Tem dia que a gente acorda, olha no espelho e se pergunta: “O que é que eu estou fazendo aqui” e o mais curioso é que não me recordo de ter esse questionamento em outro lugar, ou diferente circunstância.

eunaotenhoposterO espelho é determinante porque permite o encontro com o tempo já vivido. Fotografias e vídeos revelam o desenrolar das rugas e do minuto a minuto, muitas vezes posado, em grande parte retocado, mas o espelho é simbólico e sem photoshop.

Dialogamos com o nosso eu quase adormecido, antes da maquiagem, da barba feita – da preparação para o mundo.

Não sei qual foi o homem que conversou com Clarice Falcão sobre as coisas da vida, mas concordo que o mais importante é estar inteira.

Acho que isso é um ok.

Mediadora de processos criativos. Gosta da experimentação, talvez por isso o primeiro título publicado “Laboratório do escritor”, premiado pelo PROAC em co-autoria.

4 thoughts on “Eu Não Faço a Menor Ideia do que eu Tô Fazendo Com a Minha Vida

  1. Vivi!
    Você amou escrever, eu amei ler e agora vem uma vontade danada de conferir o filme.
    Vou lá!!
    Beijos e muito obrigada sempre!!!!
    Fabi

  2. Oi, Vivi!

    Foi depois de você ter comentado sobre Elena que fui assistir e fiquei encantada.
    Ainda não tinha ouvido falar sobre “Eu Não Faço a Menor Ideia do que eu Tô Fazendo Com a Minha Vida”, parece ser interessante…
    Só pelo título já merece ser visto, afinal, às vezes a gente acorda com essa sensação, mesmo sabendo aonde se quer chegar.
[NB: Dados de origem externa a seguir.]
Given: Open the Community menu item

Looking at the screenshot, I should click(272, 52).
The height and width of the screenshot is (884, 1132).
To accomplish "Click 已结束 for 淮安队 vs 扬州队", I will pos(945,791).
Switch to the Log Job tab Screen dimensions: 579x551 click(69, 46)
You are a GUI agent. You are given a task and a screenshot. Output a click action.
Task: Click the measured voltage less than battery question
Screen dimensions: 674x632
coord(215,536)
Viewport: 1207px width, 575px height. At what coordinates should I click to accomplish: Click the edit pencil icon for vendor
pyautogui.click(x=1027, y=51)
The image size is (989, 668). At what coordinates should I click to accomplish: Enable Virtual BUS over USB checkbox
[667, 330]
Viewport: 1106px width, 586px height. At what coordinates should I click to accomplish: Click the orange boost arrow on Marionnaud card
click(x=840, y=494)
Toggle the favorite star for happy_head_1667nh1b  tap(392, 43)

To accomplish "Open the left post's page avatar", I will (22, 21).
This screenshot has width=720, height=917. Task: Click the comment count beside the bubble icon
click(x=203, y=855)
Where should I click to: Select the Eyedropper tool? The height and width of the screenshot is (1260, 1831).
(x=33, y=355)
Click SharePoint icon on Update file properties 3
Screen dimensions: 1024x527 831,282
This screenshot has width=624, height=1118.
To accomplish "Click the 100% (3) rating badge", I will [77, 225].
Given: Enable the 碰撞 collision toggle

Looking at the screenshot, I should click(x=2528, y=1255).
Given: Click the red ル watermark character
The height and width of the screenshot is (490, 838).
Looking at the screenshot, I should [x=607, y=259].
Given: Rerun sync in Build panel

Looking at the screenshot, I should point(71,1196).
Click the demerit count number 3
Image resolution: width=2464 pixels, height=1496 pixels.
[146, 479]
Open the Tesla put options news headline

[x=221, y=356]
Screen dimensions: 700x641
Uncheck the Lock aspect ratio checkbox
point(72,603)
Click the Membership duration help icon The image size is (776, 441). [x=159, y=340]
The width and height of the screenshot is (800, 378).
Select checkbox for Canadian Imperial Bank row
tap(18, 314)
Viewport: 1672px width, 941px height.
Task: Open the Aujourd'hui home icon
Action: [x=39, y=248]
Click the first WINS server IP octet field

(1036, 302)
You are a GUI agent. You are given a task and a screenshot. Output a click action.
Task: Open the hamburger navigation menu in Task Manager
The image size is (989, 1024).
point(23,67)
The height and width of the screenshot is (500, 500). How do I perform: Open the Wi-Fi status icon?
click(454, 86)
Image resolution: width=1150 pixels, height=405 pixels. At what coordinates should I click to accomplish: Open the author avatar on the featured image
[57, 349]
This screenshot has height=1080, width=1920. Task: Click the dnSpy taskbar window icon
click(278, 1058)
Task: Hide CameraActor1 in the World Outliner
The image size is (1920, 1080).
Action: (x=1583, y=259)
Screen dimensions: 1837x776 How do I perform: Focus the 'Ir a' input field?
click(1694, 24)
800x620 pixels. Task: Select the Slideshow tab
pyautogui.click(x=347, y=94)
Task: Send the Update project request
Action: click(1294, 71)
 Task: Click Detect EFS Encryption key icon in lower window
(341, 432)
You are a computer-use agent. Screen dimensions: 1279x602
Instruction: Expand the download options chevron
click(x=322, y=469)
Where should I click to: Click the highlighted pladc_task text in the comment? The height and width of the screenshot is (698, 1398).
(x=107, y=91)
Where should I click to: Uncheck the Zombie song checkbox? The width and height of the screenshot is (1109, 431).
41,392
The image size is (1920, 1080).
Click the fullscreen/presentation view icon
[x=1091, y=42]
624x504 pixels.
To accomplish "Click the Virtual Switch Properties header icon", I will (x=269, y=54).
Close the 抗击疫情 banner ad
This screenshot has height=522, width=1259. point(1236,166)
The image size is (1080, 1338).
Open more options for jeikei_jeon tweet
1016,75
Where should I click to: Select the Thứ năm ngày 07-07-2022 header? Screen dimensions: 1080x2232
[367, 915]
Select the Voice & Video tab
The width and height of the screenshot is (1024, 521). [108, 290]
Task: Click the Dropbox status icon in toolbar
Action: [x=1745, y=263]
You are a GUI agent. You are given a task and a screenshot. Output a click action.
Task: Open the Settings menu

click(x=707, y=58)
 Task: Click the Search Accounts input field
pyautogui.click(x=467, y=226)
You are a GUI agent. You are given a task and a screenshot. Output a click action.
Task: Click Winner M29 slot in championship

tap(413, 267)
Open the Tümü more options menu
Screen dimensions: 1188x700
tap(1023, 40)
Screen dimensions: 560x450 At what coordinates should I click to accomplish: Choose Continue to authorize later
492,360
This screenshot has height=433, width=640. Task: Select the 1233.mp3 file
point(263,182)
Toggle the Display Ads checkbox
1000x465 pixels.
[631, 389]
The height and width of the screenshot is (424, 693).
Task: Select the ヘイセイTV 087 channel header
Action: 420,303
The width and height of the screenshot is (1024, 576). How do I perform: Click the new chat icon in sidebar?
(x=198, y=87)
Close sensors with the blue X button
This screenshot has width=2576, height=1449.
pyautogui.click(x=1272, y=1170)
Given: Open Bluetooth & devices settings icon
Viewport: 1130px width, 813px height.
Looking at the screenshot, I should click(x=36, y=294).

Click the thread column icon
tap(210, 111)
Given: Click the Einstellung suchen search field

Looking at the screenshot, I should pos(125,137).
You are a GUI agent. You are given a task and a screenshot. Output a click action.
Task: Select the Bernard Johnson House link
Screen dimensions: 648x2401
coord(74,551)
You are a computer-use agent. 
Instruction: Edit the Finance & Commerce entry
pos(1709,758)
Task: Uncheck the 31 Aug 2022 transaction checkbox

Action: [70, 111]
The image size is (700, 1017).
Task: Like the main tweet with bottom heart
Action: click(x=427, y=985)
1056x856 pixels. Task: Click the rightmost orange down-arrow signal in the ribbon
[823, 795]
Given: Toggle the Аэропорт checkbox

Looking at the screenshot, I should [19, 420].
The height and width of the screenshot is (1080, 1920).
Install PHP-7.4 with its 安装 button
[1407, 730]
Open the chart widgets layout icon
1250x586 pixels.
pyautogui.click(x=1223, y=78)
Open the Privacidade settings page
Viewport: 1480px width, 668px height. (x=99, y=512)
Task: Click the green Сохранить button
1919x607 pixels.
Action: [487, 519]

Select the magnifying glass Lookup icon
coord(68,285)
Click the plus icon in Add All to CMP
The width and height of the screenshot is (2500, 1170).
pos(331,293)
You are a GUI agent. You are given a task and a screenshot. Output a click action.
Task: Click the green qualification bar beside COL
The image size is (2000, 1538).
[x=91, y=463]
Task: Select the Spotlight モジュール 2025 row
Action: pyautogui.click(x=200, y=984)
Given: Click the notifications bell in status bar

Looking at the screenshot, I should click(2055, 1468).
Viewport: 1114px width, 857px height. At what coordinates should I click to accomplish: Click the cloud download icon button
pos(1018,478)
    beijos e parabéns pela coluna.

  3. Li seu texto com prazer, Viviane. Lembrei-me de um livro recente, infantojuvenil, “A mocinha do mercado central” de Stella Maris Rezende – sobre viver muitas histórias para escolher/complementar a sua. O que, no fundo, os leitores como nós somos, fazem o tempo todo…
    Vou pensar – e assistir ao filme (embora não goste muito da Clarice Falcão, confesso).
    Beijo
    Susana

  4. Lindo texto, Vivi!… Difícil não se interessar pelo filme. Necessitamos, invariavelmente. de respostas para certas perguntas. Ou, ao menos, precisamos viver em busca delas.